また、この辻には江戸時代文化八年(1811年)の一石一字経塔が建っています。一石一字経とは経文を小石一つに1字ずつ書き写したもので、追善供養などのために地中に埋め、その上に石塔などを建てたものが一石一字経塔になります。『石造物調査』には「船岡大将軍の若狭街道に面する三叉路に2m余もある石の塔が建っている。石塔の下には経文の一字を書いた丸い小石がたくさん埋まっている。村境のこの地から悪疫が村内に入ってこないことを願っての一石一字である」とあります。
(2022.12.29 追加)
『大堰の流れ』によると、船岡駅の前から諏訪山峠に向かって行ったところにかつて池があり、一石一字経塔は元々この場所に建っていたそうです。鉄道を敷いた際に池はなくなり、現在の場所に移されたとのこと。
南丹市の地蔵・石神59(園部町船岡)
船岡地区の共同墓地(諏訪墓地)内に祀られている石仏群です。山頂にはかつて中世の山城(諏訪山城)があったようですが、その中腹に地区の共同墓地(両墓制における埋め墓)があり、墓地入口に以下のような石造物が残されています。丹波史談会編『丹波 第4号』の中の「園部町船岡・諏訪墓地の石造物」という論考に詳しいので紹介します(旧版地図 G位置)
1)生飯台
「サバダイ」と読み、餓鬼に食物を供する為の台。毎日の食のうち、少量(飯は七粒、麺は一寸、餅なら指の甲ほど)をさいてこの上におく。お寺にあることが多いようです。
2)行基大菩薩碑
行基大菩薩と彫られた石柱碑ですが、「園部町船岡・諏訪墓地の石造物」には「察するに、この碑は延享四年(1748年)の行基一千年忌か、或いは弘化四年(1847年)の行基一千一百年忌の何れかに、この地の三昧聖達が建立したものと思われる。(中略)三昧聖とは、中世から近世にかけて都市や村落の墓地やその近くに定住した半僧半俗の民間宗教者で、妻帯し世襲した。その仕事はおもに火葬や埋葬などの遺体処理やサンマイ(三昧)とよばれる墓地の管理などを生業とした。彼らのはるか昔の先輩たちが行基とともに大仏建立に参加した事を誇りとし、以後の鎌倉初期の重源や江戸初期の公慶の大仏再建事業の勧進などに協力した」とあります。東大寺で行基の一千年忌や一千百年忌の法要が行われた際には各地の三昧聖達によって行基菩薩の供養塔が建てられており、諏訪墓地内の行基大菩薩碑も同じ事情によって建てられたものと思われます。
3)六十六部墓
奉納大乗妙典日本廻國墓と刻まれた六十六部廻国行者の墓碑。大乗妙典とは法華経のことで、日本全国六十余州の霊場を巡り、書写した経典を一部ずつ納めてまわる行者のことを六十六部と言いました。この信仰は鎌倉時代初期には既に始まっていて江戸時代に盛行しました。碑の銘文から、この地で亡くなったのが日向国の元照という行者であること、同じ行者である上州の聞順と淡州の常助が願主となってこの墓碑を建てたことがわかります。

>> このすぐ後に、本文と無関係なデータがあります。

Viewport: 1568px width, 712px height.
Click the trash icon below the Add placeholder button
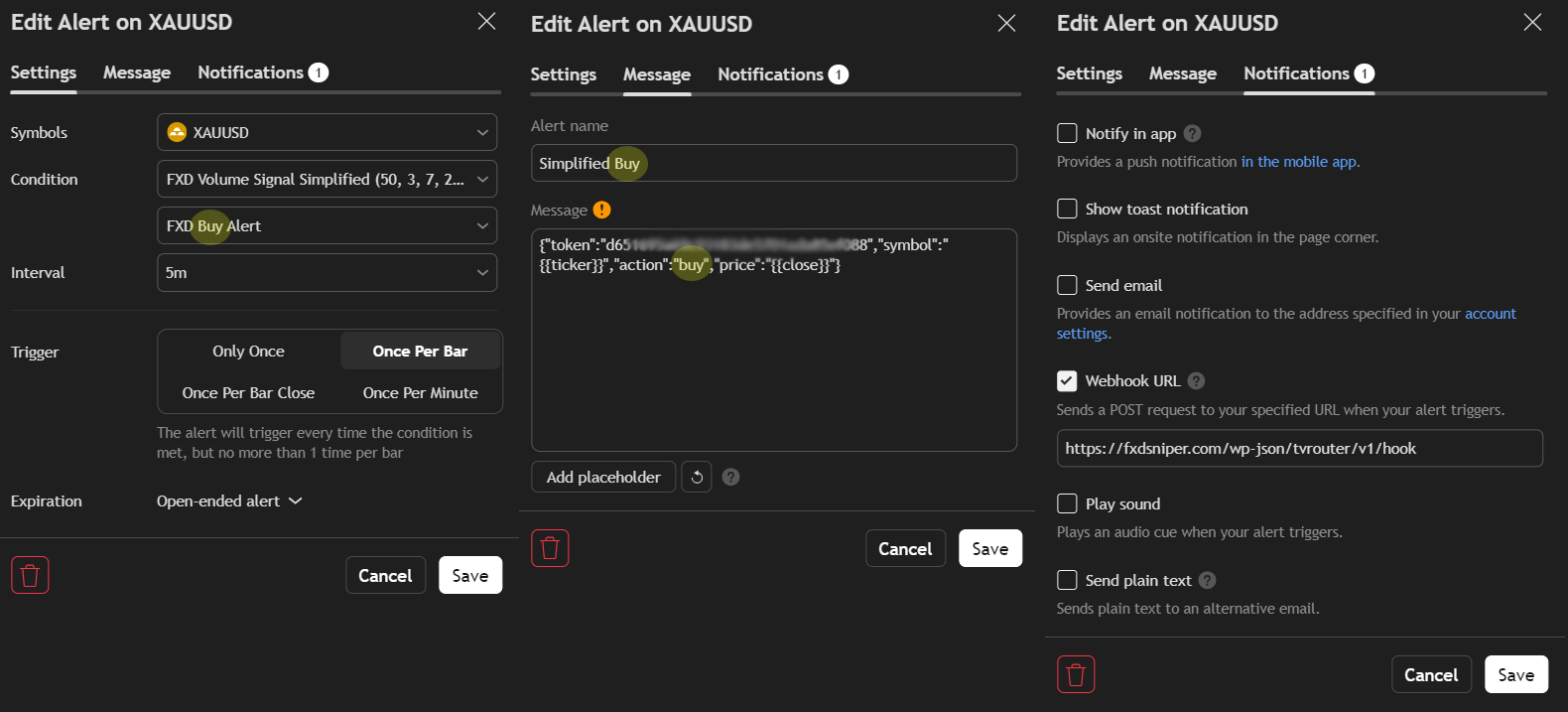click(550, 548)
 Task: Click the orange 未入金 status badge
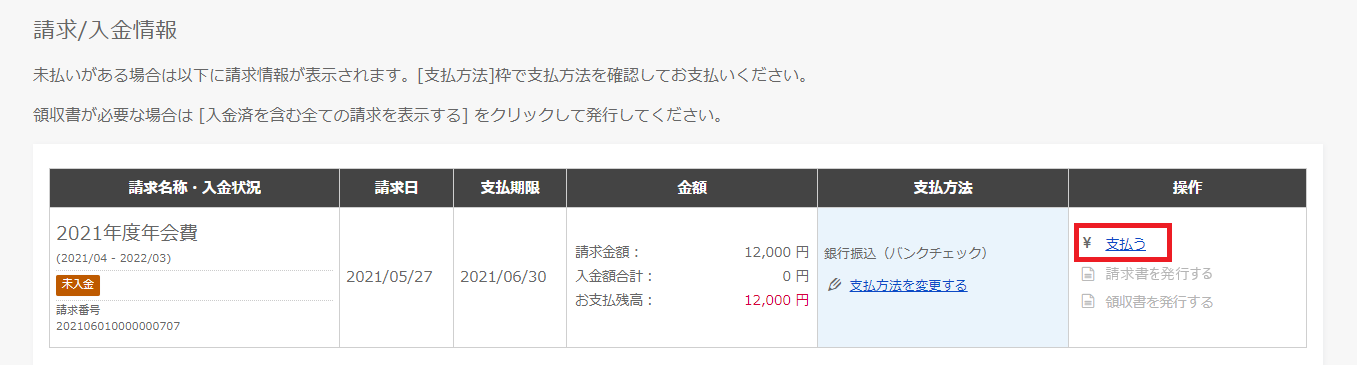[x=78, y=285]
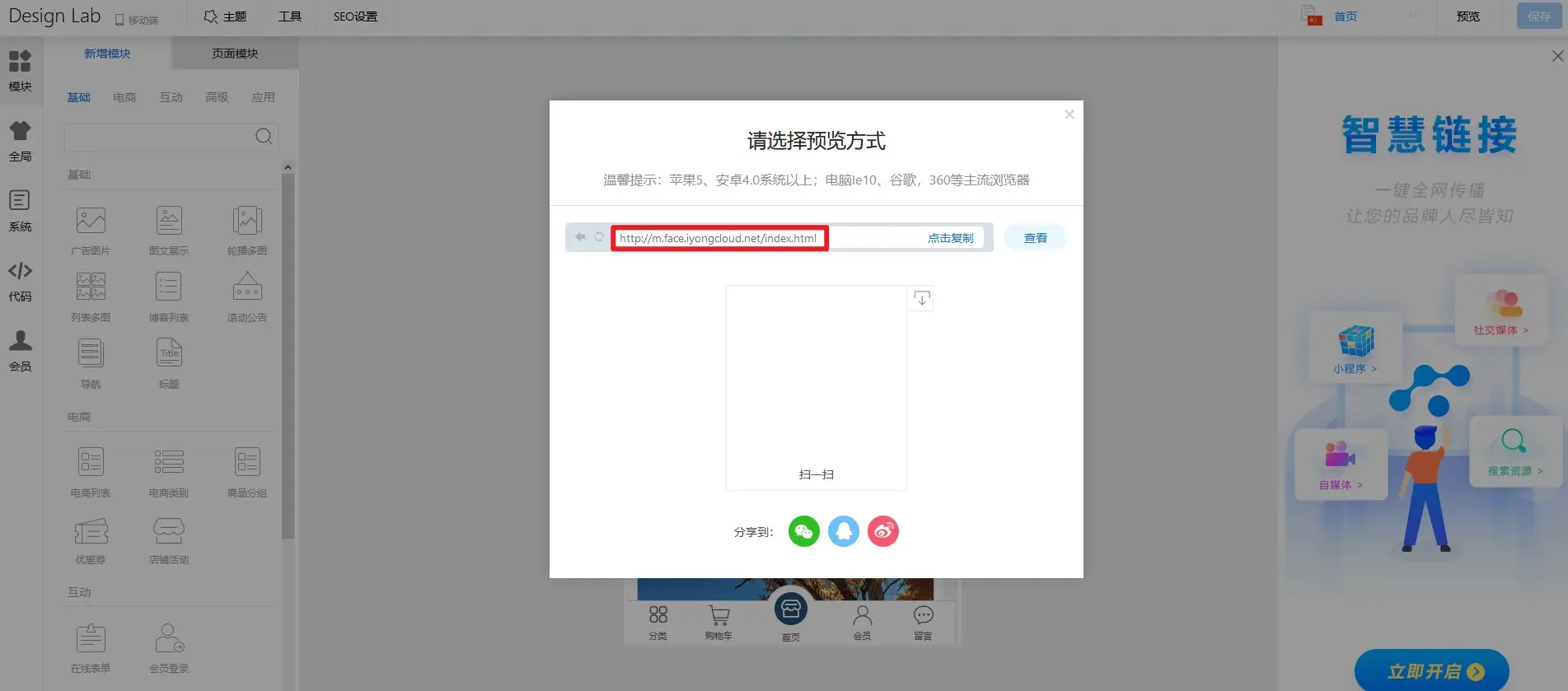Switch to the 电商 category tab

click(x=124, y=97)
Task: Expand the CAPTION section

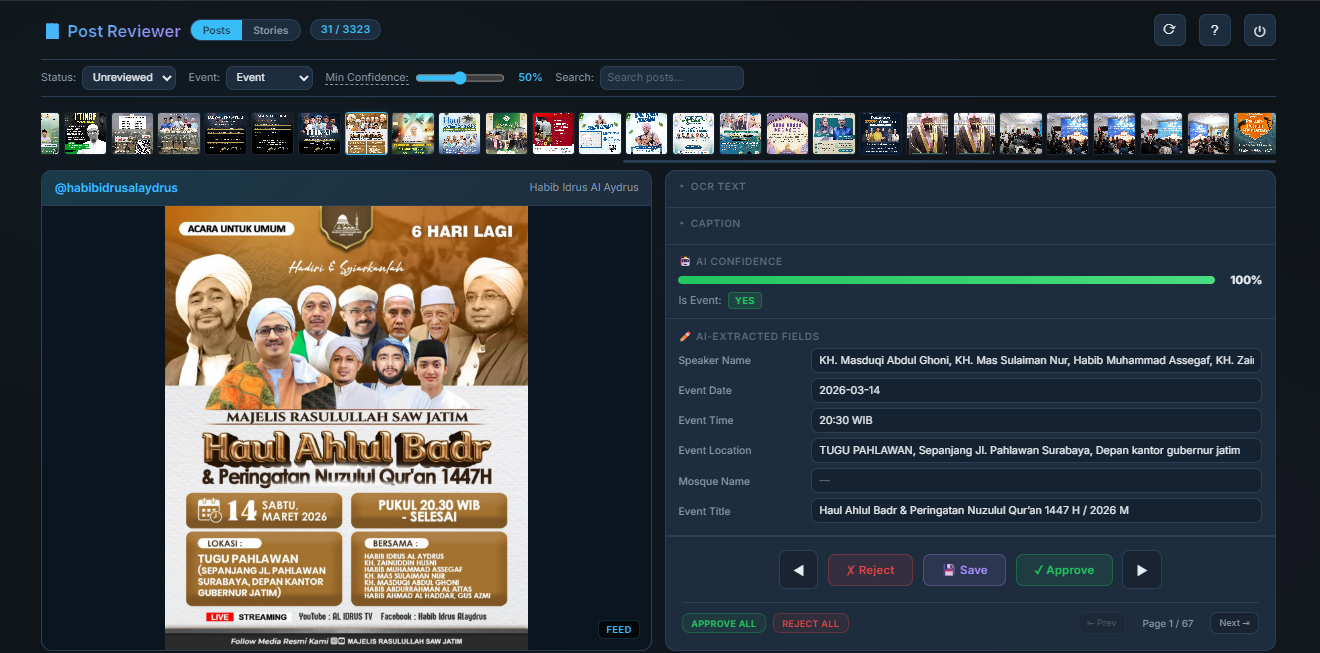Action: [715, 224]
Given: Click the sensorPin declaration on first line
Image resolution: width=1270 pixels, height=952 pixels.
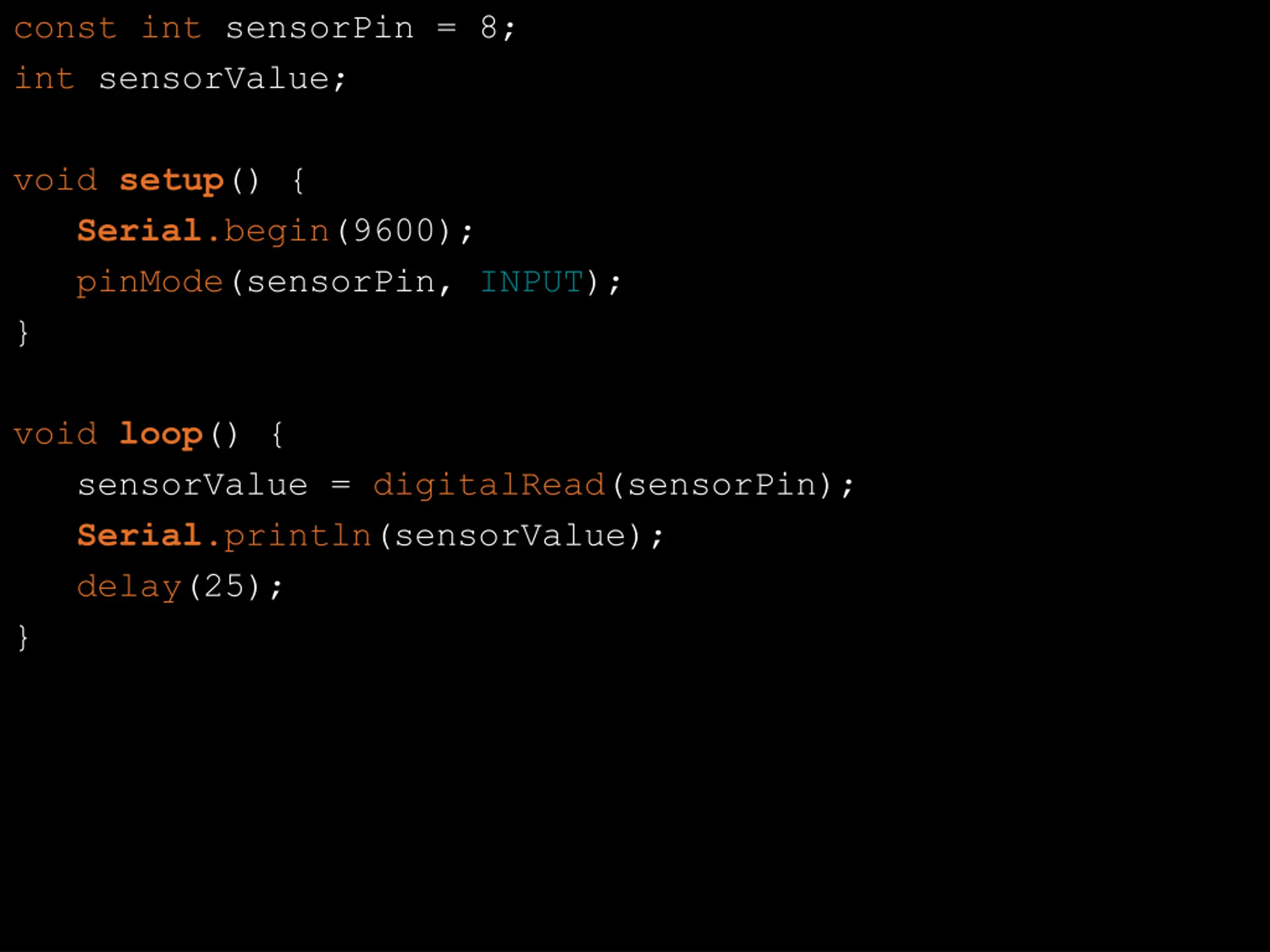Looking at the screenshot, I should 319,28.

他にも諏訪墓地には興味深い石造物が多く残されていますが、「園部町船岡・諏訪墓地の石造物」は次のように締めくくっています。
「宝暦二年の名号碑にみられるような大きな板碑を独力で建立できる有徳人がいた船岡は、相当に栄えていたと考えられる。六部の行者が幾人もこの地で宿をとっている。彼等は、その路用や食料はすべて托鉢にたより、宿は善根宿といって奇特な人々の好意によって無償で泊めてもらった。人々も進んで宿を提供したようである。遊行する行者たちの話は地方の人達にとって重要な情報源であって、人々は集って他国の話を聞いた。また、行者達もその持っているいろいろな知識を教えたり加持祈祷などによって人々の要望に応えた。大堰川の舟運に支えられたこの地は、案外人々の往来が盛んであったようである」
南丹市の地蔵・石神60(園部町船岡)
八幡神社の小祠のある集落内の小さな道路脇に祀られていたお地蔵様です。(旧版地図 H位置)
南丹市の地蔵・石神61(園部町船岡)
船岡集落の外れ、水神さんの祠の向かいに祀られていたお地蔵様です。現在は更に南に新しい橋(府道25号線 新越方大橋)が出来ていますが、近くには昭和6年にかけられた越方橋がありました。明治時代は渡し舟だったようですが、地蔵祠の前からは大堰川の河原へ降りる道も伸びていて、かつては集落の南の入り口にあたる場所だったものと思われます。(旧版地図 I位置)
(2022.12.29 追記)
『大堰の流れ』によると、今は月読神社の境内に移されていますが、この地蔵の後ろにかつて塞神社が建っていたそうです。また、この辺りの地名を「サイノシタ」といい、月読神社の御神木でもあった椋の大木があったとのこと。大正時代初期までは船岡より南の道路はここから大堰川に沿って延びており、川辺地区四社合同の神幸祭りの際に月読神社の神輿が船で渡御していた時代にはここが乗船場だったそうです。神幸祭りでは月読神社の神輿はサイノシタで小休憩をとるのですが、これは月読神社の神が村を出る際の塞の神へのご挨拶とのことです。